I have been doing this “weight loss” thing a long time.  And every once in a while I go through a rut.  The ruts seem to be coming much more often lately.  Which means I need to shake things up.  I need to come up with a new game plan.  There’s lots of things that need to be addressed so I am going to tackle them one by one.

  1. Am I still trying to lose or am I trying to maintain? It seems like a simple question, but I am stuck between the two mentalities.  Also, I need to adjust my points accordingly (23 points vs. 27 points)
  2. Tracking – I have been tracking online, but I’m thinking that I need to keep a paper journal as well as the online tracking.  There are times when I can’t get to the computer so hopefully keeping a paper journal in my purse will help me when I’m…say…staring at the candy selections in line at Target.
  3. Breakfast – I eat over 1/3 of my points at breakfast.  My typical breakfast is 8.5 points.  That’s a lot of points, but it’s the healthiest meal I eat all day (oatmeal, oil, fruit, dairy, coffee).  I need to figure out how to reduce my breakfast, but still include oil.
  4. Food choices – I eat a lot of carbs and processed foods. I don’t really like to cook, so I tend to look for foods that can be heated up in the microwave or eaten straight out of the package. I like FAST. I need to prepare more food and eat a little “cleaner”. I took advantage of Christy’s links and ordered a few magazines to help me spruce things up.
  5. Desserts  – Oh, desserts. I need to find low points desserts that actually satisfy me. And I REALLY need to stop ordering desserts every time we go out to eat.
  6. Eating out  – I need to break up with chicken tenders and all things breaded. I’ve broken up with food before.  I know I can do it.  And I know, in time, I won’t even miss the food. (Who ever would’ve thought I would not miss donuts?)
  7. Activity – I have been so much better with working out, but I dismiss it much too easily.  I have discovered that I am much more motivated when I have a goal (signing up for a 5k or completing a 30 day challenge for example) but finding new goals is what I need to investigate more.

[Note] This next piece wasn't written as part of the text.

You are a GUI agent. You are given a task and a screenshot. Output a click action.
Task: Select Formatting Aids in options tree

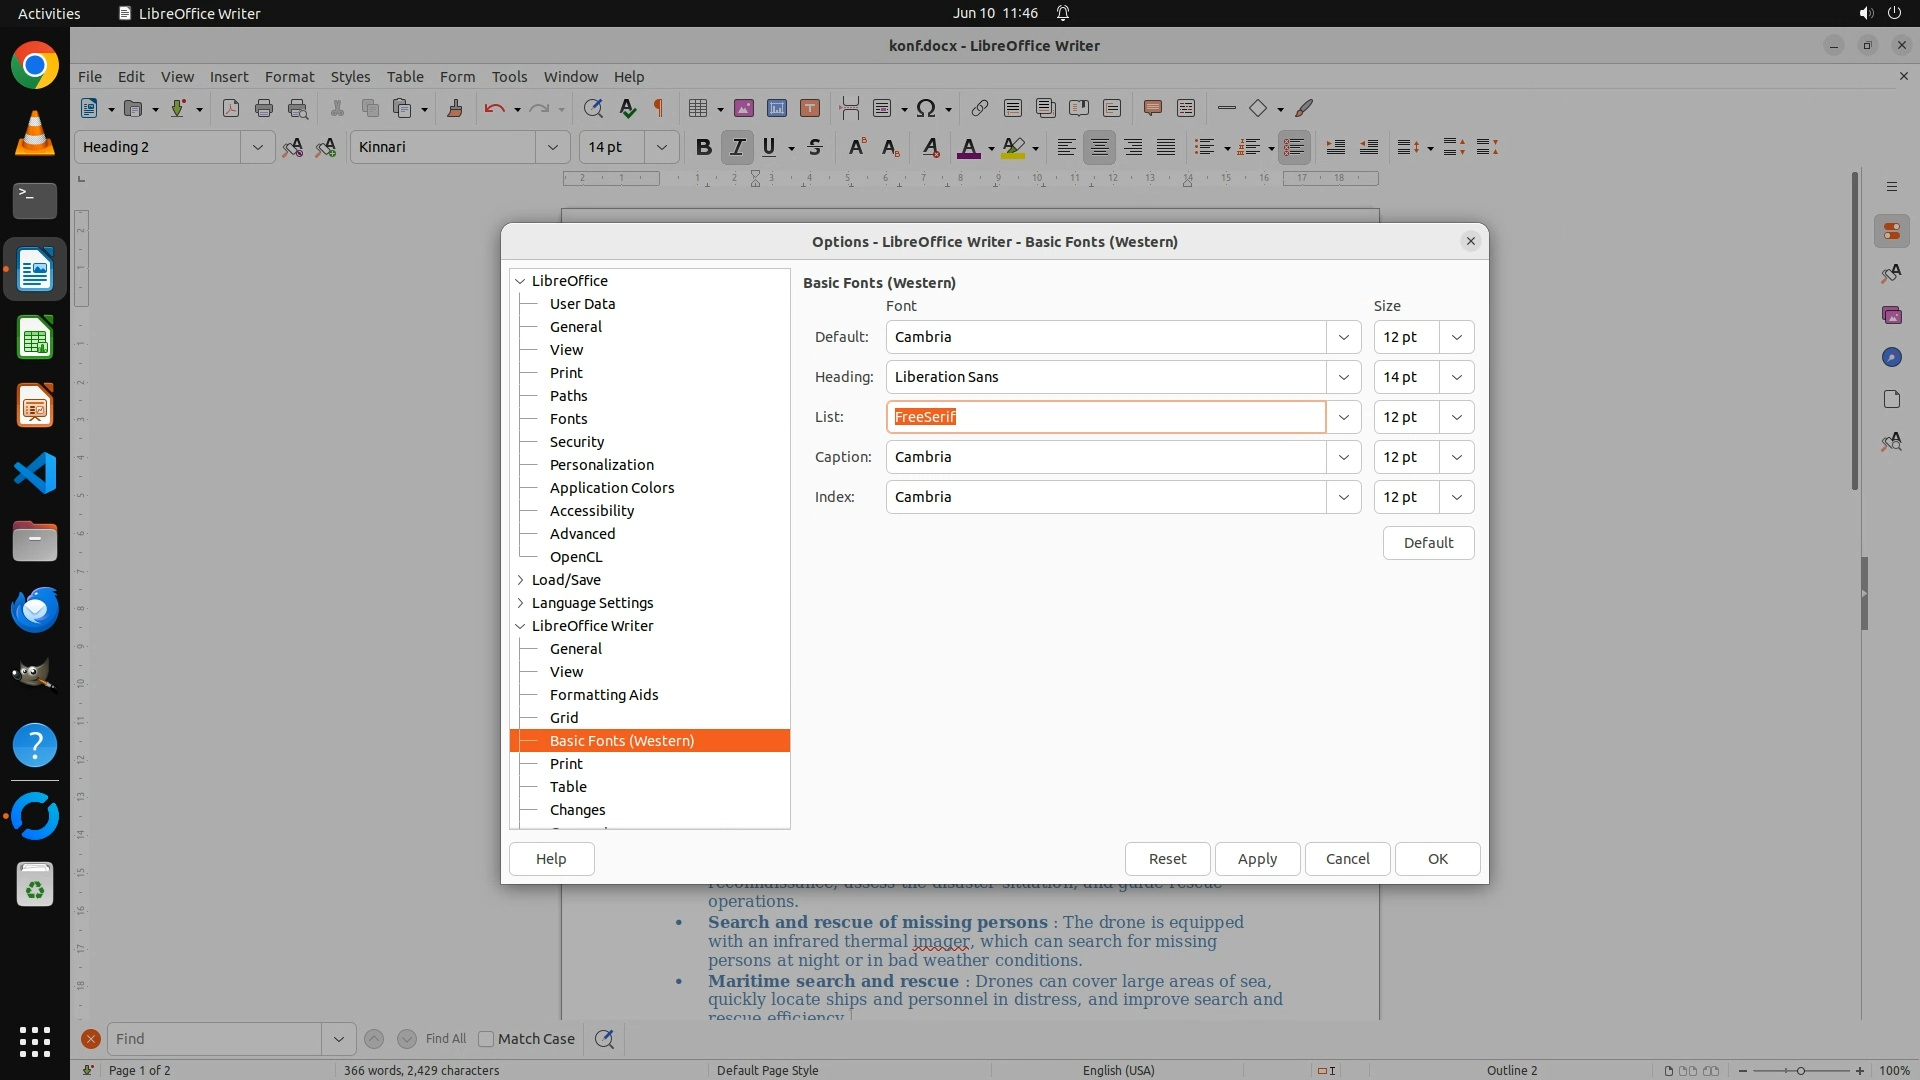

  8. Rewards – I used to be so much better with this.  Heather’s post today just reminded me that I need to set myself goals AND rewards.  I’ve moved my personal progress page here and this time I’ve included rewards.  In keeping with #2, I’ve also created a sticker chart for myself that I will hang right next to my son’s sticker chart.  Everyone loves stickers!!

I need your feedback on this one!  What are your go to meals?  Do you have quick recipes you rely on for lunch?  How do you choose fitness goals??